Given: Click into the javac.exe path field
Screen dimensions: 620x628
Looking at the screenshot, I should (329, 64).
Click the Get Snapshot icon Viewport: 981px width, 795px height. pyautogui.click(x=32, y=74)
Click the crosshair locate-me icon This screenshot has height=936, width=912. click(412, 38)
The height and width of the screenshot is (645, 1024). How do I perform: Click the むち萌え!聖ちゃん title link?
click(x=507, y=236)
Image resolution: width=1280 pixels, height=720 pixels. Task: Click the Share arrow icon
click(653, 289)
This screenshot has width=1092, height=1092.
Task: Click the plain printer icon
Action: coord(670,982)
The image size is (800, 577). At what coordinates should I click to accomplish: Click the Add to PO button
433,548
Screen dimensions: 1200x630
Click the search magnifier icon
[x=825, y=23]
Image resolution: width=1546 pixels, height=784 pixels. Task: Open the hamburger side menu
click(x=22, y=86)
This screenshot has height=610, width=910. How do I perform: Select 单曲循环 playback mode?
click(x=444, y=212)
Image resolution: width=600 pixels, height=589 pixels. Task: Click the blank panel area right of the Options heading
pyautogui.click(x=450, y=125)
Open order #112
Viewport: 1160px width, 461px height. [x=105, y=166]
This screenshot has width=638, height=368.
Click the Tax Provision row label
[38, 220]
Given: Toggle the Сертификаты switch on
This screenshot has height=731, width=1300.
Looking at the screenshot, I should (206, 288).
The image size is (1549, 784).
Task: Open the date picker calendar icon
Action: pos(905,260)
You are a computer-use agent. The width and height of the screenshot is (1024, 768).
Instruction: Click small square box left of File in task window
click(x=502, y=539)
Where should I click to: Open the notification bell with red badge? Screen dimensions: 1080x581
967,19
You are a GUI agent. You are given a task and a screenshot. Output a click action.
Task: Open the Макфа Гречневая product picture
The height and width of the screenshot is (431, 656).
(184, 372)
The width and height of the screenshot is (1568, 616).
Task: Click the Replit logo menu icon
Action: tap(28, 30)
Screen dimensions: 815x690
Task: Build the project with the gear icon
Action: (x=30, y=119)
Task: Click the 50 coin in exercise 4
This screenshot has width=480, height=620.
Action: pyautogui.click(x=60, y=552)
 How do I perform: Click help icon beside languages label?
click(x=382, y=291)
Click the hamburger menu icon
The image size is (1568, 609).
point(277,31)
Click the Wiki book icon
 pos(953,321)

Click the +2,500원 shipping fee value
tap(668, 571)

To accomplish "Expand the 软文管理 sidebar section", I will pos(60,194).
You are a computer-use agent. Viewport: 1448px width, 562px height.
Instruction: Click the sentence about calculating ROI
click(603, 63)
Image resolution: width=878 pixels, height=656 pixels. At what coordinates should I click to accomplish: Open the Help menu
※ ※ ※
_PROBLEM TO SOLVE_
Answer with a single number: the count of lines in the entries that hold the word "computer".

_RESULT_
2